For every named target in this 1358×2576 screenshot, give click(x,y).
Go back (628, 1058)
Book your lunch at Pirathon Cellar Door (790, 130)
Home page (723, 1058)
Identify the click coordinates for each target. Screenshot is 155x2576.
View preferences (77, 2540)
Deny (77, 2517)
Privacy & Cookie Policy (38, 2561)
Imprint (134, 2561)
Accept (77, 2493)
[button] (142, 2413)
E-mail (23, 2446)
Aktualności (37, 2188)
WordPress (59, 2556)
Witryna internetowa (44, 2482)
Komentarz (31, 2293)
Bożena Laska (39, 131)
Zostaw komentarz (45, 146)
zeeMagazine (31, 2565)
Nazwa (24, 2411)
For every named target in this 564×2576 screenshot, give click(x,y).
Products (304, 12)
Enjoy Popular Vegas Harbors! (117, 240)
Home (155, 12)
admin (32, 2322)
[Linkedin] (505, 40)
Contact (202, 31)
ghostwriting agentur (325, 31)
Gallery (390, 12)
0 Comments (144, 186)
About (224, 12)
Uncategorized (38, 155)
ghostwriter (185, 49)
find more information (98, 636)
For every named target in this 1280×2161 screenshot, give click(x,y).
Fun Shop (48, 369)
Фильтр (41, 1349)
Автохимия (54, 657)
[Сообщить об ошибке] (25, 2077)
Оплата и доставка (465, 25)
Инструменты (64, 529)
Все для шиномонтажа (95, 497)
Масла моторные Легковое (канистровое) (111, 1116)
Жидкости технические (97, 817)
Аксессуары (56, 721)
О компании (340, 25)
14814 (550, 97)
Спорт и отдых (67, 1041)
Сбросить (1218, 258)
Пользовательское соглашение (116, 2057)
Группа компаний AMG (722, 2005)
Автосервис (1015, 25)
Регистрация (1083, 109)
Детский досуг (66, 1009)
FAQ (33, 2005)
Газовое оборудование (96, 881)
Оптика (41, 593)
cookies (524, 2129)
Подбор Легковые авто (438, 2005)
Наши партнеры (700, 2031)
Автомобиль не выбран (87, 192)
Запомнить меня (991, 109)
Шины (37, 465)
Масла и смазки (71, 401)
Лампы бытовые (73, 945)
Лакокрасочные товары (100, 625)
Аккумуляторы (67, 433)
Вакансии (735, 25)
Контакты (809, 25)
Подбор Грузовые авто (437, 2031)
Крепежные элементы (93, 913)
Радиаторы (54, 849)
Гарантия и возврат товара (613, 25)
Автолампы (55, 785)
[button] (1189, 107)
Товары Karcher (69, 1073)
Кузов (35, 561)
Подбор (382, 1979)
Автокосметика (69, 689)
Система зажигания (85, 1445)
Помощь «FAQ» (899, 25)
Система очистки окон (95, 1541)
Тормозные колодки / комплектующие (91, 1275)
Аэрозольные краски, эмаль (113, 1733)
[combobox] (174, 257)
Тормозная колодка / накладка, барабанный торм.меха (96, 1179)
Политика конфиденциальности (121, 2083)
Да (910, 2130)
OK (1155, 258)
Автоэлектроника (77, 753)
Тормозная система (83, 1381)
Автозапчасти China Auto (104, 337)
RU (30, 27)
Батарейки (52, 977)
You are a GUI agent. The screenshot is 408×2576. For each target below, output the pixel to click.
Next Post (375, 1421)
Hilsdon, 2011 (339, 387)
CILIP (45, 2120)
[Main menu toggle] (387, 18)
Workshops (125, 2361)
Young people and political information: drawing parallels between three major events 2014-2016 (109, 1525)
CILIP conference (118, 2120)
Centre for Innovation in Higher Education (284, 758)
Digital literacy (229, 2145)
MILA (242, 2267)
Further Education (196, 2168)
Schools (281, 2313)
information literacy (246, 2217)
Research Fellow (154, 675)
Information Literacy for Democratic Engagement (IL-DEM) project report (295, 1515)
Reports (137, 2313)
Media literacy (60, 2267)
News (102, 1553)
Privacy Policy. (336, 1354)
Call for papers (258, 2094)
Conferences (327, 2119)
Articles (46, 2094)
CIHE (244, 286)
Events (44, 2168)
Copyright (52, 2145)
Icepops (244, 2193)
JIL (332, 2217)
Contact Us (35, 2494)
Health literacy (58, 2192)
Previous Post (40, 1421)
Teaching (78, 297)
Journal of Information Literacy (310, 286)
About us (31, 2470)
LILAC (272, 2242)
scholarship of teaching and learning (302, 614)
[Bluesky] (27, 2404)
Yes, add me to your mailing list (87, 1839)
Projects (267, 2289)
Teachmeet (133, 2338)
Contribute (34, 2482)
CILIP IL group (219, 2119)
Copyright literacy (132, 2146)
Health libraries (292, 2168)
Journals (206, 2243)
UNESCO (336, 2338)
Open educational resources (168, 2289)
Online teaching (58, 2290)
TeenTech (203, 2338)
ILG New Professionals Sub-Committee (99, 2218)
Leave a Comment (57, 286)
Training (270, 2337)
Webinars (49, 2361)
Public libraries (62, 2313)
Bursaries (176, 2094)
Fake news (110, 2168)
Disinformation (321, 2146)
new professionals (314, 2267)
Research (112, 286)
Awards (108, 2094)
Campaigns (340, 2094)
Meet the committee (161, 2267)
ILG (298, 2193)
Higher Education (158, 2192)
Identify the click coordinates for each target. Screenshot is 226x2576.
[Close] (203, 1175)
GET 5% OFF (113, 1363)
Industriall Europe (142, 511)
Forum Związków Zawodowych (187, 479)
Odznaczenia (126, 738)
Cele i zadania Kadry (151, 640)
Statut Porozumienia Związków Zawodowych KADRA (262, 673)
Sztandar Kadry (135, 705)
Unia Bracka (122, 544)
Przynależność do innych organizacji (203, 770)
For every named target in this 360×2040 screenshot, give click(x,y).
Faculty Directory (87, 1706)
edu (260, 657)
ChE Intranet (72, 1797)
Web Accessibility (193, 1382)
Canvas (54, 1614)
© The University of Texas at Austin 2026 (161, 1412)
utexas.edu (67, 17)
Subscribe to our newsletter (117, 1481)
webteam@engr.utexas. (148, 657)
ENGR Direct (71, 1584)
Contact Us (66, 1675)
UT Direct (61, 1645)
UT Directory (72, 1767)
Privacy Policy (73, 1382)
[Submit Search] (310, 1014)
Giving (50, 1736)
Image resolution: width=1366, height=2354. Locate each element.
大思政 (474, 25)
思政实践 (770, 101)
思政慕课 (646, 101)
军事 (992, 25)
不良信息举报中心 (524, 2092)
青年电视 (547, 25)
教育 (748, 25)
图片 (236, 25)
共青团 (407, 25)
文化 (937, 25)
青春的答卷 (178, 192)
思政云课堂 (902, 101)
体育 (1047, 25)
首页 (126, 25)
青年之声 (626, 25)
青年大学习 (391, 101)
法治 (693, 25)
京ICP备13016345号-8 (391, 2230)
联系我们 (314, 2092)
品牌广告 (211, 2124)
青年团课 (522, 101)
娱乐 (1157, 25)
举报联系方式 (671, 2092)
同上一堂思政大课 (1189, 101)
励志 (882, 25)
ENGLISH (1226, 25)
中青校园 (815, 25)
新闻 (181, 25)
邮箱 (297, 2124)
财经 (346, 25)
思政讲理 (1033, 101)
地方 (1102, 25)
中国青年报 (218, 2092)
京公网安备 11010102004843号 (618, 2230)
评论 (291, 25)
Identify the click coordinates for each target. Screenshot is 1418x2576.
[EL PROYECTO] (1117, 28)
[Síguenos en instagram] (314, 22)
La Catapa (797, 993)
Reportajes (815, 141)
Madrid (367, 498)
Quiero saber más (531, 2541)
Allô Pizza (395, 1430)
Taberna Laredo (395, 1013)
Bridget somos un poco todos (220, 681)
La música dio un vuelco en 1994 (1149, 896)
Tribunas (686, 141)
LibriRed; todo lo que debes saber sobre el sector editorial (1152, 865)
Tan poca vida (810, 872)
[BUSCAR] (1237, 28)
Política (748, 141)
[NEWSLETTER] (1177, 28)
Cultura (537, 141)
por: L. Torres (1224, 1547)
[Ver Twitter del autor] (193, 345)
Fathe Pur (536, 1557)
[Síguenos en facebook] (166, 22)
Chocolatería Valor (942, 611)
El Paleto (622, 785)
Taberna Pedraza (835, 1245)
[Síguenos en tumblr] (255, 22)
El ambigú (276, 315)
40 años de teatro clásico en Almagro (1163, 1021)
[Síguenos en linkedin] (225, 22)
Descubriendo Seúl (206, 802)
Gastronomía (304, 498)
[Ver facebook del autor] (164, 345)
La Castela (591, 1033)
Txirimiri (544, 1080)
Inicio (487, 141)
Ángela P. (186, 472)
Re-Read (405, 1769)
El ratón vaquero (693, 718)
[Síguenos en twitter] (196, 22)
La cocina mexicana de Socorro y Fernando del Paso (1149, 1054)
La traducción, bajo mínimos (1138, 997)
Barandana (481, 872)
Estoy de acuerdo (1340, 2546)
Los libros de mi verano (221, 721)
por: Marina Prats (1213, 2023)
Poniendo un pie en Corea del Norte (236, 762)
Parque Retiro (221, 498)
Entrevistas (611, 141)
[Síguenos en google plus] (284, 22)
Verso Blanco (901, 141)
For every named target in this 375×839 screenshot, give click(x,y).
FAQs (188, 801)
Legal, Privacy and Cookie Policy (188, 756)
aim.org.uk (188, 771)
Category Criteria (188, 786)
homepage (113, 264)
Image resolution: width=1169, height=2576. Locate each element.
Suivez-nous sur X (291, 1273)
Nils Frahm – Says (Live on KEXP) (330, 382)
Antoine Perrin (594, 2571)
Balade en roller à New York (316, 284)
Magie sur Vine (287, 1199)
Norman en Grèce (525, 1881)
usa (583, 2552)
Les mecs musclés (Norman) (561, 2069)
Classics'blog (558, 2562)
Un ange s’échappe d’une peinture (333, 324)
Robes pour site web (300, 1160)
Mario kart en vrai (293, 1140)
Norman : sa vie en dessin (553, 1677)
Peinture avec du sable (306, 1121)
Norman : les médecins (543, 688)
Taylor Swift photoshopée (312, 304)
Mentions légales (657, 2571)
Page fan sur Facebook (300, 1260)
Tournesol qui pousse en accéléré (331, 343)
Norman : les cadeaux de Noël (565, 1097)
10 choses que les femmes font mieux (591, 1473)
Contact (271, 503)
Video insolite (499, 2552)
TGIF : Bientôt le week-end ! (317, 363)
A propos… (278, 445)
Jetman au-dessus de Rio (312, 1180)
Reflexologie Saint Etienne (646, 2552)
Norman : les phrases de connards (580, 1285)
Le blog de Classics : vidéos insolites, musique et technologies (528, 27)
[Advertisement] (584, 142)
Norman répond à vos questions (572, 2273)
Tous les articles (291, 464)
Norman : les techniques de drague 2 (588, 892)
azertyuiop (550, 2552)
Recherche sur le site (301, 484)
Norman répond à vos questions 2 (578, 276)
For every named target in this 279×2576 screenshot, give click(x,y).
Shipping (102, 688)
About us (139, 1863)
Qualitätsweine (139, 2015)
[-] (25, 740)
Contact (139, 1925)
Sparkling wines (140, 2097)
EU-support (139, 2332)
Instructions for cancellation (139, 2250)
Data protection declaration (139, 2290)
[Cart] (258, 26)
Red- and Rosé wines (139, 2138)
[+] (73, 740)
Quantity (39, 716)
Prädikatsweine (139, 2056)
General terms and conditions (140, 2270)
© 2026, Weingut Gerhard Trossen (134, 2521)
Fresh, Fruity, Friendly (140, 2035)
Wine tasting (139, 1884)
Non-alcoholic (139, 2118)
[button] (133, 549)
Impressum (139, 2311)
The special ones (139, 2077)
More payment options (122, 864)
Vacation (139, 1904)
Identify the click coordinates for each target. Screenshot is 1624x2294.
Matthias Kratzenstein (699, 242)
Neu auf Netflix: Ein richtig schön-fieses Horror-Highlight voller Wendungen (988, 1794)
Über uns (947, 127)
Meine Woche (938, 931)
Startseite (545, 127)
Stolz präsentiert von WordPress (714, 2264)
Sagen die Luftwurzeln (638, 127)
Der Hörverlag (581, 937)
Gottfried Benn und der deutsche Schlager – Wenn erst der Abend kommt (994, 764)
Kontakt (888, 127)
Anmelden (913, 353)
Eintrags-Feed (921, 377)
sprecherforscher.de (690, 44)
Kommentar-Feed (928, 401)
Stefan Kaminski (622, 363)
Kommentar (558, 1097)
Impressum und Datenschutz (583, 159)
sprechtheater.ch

::::

# [About this exercise]
Only the lines containing "Kadry" are needed; pull them out of the listing.

# [Answer to this problem]
Cele i zadania Kadry (151, 640)
Sztandar Kadry (135, 705)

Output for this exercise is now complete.